Stored data:
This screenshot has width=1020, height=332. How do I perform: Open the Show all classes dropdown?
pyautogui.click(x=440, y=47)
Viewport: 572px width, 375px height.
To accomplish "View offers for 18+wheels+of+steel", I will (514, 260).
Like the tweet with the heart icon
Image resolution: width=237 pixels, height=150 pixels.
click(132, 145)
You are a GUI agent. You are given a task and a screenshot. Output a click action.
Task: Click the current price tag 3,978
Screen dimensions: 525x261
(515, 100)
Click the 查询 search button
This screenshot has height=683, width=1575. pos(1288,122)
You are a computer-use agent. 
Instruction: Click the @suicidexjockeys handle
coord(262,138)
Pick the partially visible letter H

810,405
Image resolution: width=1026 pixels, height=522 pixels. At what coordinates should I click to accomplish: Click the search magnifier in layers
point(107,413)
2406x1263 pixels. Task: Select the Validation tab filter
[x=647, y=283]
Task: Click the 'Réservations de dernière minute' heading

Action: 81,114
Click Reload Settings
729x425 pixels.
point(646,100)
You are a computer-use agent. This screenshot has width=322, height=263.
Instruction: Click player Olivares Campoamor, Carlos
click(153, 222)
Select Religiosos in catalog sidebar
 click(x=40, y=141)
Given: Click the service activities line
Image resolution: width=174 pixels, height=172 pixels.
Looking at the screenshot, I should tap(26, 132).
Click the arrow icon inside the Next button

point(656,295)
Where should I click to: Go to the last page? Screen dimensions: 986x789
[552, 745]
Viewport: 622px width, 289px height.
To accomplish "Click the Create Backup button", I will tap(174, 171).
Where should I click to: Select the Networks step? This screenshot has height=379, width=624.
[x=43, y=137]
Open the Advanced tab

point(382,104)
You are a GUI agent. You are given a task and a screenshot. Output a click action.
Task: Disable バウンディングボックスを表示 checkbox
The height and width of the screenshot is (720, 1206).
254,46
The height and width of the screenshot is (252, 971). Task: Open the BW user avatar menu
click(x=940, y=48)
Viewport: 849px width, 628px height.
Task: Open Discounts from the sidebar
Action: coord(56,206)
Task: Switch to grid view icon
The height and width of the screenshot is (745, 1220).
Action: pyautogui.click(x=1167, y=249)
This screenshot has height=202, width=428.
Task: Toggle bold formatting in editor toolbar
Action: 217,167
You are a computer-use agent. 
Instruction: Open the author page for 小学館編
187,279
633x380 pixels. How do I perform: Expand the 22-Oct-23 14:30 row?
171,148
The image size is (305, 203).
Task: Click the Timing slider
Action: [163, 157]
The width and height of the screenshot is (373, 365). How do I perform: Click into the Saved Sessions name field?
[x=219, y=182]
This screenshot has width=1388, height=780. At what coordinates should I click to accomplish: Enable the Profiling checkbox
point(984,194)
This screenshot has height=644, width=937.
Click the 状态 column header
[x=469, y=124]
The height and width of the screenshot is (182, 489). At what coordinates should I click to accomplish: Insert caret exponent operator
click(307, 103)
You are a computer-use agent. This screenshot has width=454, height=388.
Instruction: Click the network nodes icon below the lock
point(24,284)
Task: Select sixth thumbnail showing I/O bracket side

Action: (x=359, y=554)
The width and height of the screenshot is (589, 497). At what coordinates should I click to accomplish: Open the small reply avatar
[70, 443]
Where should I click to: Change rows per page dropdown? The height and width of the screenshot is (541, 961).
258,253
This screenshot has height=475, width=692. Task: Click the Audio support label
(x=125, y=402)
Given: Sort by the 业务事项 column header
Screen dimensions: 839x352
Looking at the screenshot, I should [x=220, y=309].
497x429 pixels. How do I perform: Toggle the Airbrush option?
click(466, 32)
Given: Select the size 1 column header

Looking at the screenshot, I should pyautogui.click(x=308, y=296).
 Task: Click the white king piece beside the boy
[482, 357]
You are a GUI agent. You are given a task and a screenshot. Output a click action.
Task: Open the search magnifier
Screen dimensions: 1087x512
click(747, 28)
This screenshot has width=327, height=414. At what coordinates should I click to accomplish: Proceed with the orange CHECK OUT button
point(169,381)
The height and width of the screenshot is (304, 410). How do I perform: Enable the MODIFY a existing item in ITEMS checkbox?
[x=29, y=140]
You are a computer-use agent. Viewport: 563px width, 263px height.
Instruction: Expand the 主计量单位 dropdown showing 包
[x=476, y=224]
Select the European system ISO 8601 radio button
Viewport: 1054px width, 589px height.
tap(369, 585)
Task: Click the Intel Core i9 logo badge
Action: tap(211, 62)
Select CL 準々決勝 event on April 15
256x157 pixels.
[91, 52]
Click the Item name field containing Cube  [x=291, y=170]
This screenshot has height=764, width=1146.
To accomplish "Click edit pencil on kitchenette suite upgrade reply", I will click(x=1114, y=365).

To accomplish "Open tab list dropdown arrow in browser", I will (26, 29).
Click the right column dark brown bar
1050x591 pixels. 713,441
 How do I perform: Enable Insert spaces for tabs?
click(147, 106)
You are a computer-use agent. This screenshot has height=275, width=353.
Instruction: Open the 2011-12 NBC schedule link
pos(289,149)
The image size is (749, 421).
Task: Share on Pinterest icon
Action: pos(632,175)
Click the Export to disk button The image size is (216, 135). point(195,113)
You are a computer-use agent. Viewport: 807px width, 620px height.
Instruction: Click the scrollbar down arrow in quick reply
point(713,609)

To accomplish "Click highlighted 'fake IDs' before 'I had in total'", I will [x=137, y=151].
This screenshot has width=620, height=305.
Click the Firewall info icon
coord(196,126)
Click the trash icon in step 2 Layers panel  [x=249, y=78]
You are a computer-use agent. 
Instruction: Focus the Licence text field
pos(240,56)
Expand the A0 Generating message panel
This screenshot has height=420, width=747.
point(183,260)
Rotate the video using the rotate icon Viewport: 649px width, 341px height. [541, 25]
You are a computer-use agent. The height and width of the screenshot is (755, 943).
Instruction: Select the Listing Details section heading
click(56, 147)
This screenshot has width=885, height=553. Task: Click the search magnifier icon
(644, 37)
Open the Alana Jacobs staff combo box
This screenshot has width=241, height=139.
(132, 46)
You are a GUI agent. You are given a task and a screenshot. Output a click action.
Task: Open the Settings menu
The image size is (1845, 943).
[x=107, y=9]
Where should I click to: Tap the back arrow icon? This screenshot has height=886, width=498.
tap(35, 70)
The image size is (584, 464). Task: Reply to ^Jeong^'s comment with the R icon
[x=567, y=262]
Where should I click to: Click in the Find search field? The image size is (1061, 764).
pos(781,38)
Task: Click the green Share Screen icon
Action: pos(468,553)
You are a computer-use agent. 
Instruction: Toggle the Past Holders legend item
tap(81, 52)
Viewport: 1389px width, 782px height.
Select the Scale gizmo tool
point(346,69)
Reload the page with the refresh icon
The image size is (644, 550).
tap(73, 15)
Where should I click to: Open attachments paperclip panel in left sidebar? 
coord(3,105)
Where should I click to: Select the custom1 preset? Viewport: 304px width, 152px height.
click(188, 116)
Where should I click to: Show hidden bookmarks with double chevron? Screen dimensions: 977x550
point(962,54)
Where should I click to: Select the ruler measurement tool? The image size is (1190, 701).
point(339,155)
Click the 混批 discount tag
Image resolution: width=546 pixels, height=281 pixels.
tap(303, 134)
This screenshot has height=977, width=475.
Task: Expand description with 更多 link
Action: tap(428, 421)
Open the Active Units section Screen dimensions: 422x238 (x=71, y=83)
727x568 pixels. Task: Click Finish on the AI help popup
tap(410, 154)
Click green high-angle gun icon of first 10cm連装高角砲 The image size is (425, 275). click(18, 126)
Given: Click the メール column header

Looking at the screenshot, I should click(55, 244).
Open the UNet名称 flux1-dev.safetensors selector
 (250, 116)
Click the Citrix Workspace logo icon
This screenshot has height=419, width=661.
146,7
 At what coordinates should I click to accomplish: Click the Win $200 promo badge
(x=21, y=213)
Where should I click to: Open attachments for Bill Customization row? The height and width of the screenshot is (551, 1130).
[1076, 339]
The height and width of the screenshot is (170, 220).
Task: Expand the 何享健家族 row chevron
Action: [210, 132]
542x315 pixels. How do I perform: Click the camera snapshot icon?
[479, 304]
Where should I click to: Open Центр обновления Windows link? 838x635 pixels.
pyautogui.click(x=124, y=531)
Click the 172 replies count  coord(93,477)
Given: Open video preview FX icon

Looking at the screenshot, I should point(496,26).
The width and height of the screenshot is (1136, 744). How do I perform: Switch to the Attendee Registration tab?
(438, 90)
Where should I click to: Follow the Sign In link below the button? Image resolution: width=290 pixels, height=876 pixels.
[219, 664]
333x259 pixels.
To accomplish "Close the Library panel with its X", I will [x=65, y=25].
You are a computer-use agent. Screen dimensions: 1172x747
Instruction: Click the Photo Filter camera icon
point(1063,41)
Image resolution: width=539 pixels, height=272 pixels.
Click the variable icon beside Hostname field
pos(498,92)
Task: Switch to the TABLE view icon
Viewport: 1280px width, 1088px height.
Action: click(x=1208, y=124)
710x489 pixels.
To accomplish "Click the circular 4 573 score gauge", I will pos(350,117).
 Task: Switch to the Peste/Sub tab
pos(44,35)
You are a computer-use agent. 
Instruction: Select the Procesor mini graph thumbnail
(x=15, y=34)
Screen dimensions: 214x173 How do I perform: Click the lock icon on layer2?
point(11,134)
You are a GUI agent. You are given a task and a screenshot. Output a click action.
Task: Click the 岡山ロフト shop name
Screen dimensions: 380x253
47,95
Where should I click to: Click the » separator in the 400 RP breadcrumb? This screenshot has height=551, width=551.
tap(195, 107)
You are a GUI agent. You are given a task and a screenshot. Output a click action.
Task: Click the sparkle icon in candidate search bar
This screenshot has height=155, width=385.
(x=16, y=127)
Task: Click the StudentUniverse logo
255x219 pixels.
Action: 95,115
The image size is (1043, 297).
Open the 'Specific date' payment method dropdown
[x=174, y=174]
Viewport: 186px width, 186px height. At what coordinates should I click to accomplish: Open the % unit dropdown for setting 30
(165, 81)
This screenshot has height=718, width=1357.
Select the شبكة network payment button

### TASK PROMPT
What is asked for is an exact copy of the lines above from the one containing "You are a computer-use agent. The" through the one containing "Click the 混批 discount tag", and only those.

### RESULT FOR THIS TASK
You are a computer-use agent. The height and width of the screenshot is (755, 943).
Instruction: Select the Listing Details section heading
click(56, 147)
This screenshot has width=885, height=553. Task: Click the search magnifier icon
(644, 37)
Open the Alana Jacobs staff combo box
This screenshot has width=241, height=139.
(132, 46)
You are a GUI agent. You are given a task and a screenshot. Output a click action.
Task: Open the Settings menu
The image size is (1845, 943).
[x=107, y=9]
Where should I click to: Tap the back arrow icon? This screenshot has height=886, width=498.
tap(35, 70)
The image size is (584, 464). Task: Reply to ^Jeong^'s comment with the R icon
[x=567, y=262]
Where should I click to: Click in the Find search field? The image size is (1061, 764).
pos(781,38)
Task: Click the green Share Screen icon
Action: pos(468,553)
You are a computer-use agent. 
Instruction: Toggle the Past Holders legend item
tap(81, 52)
Viewport: 1389px width, 782px height.
Select the Scale gizmo tool
point(346,69)
Reload the page with the refresh icon
The image size is (644, 550).
tap(73, 15)
Where should I click to: Open attachments paperclip panel in left sidebar? 
coord(3,105)
Where should I click to: Select the custom1 preset? Viewport: 304px width, 152px height.
click(188, 116)
Where should I click to: Show hidden bookmarks with double chevron? Screen dimensions: 977x550
point(962,54)
Where should I click to: Select the ruler measurement tool? The image size is (1190, 701).
point(339,155)
Click the 混批 discount tag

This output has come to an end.